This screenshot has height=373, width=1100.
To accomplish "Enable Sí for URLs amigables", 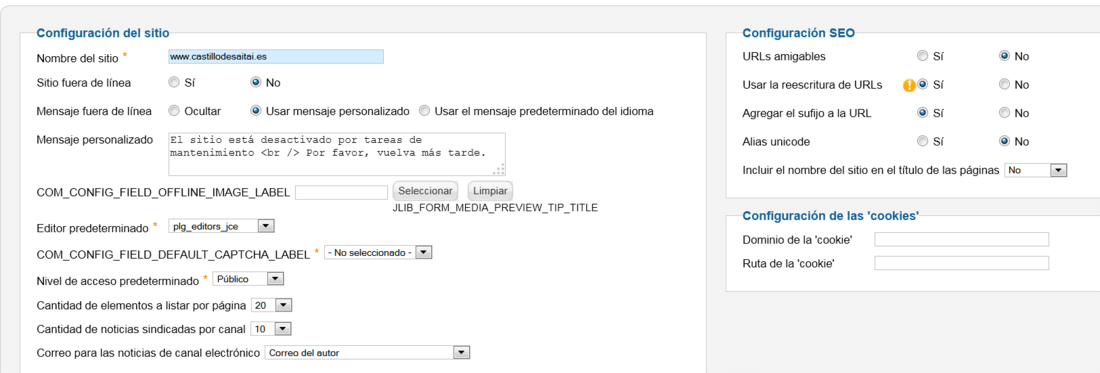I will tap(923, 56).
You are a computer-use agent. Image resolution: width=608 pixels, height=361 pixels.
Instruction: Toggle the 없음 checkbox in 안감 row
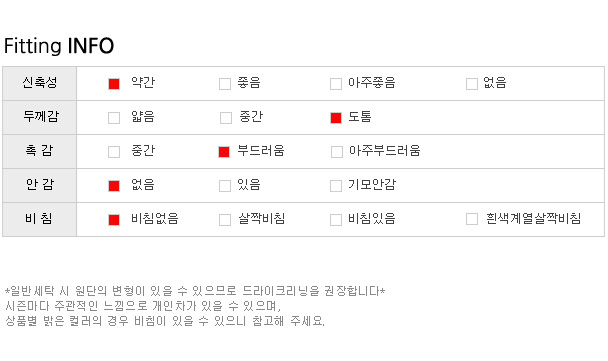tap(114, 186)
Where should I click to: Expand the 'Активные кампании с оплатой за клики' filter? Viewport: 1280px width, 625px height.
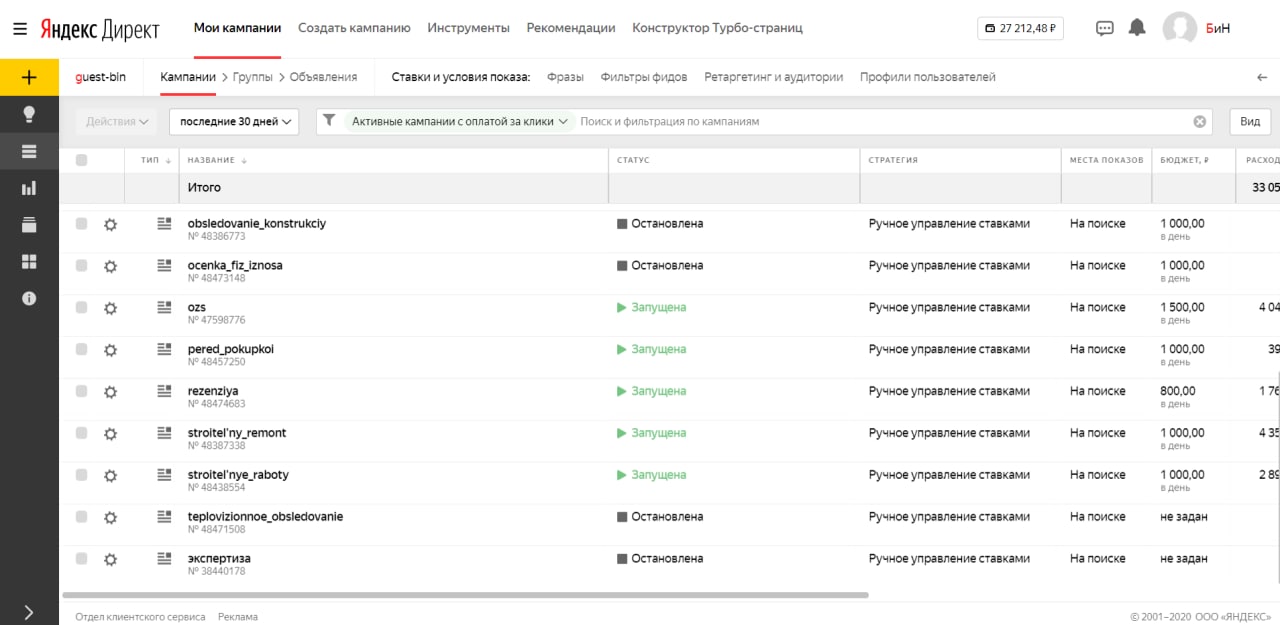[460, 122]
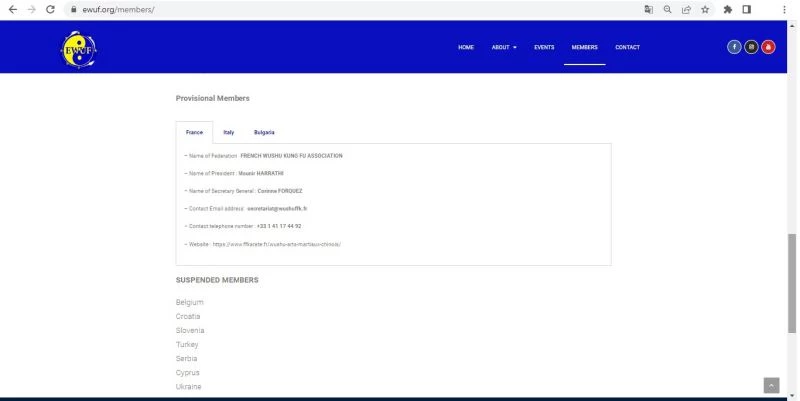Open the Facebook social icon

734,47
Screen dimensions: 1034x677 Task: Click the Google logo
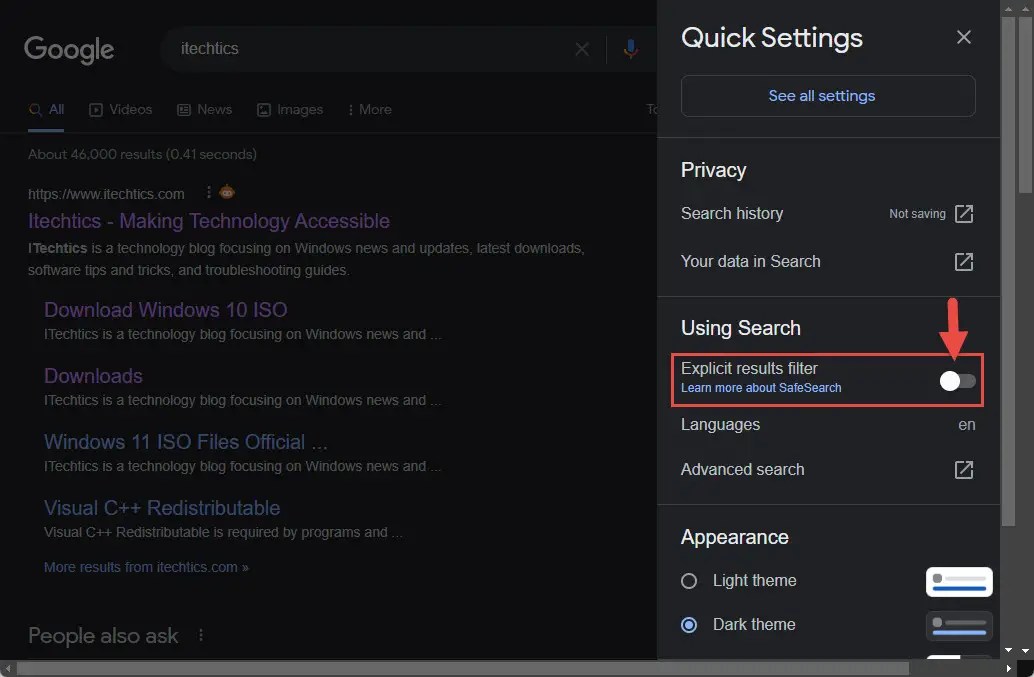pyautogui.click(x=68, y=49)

________________

WORK TO COMPLETE: Take the line with "Where should I" and each line after it through the end of the material above, and reproduce them exactly, without the pictures.

RESPONSE BELOW:
Where should I click to: Expand the 'Активные кампании с оплатой за клики' filter? Viewport: 1280px width, 625px height.
[460, 122]
Open the Facebook social icon

734,47
Screen dimensions: 1034x677 Task: Click the Google logo
pyautogui.click(x=68, y=49)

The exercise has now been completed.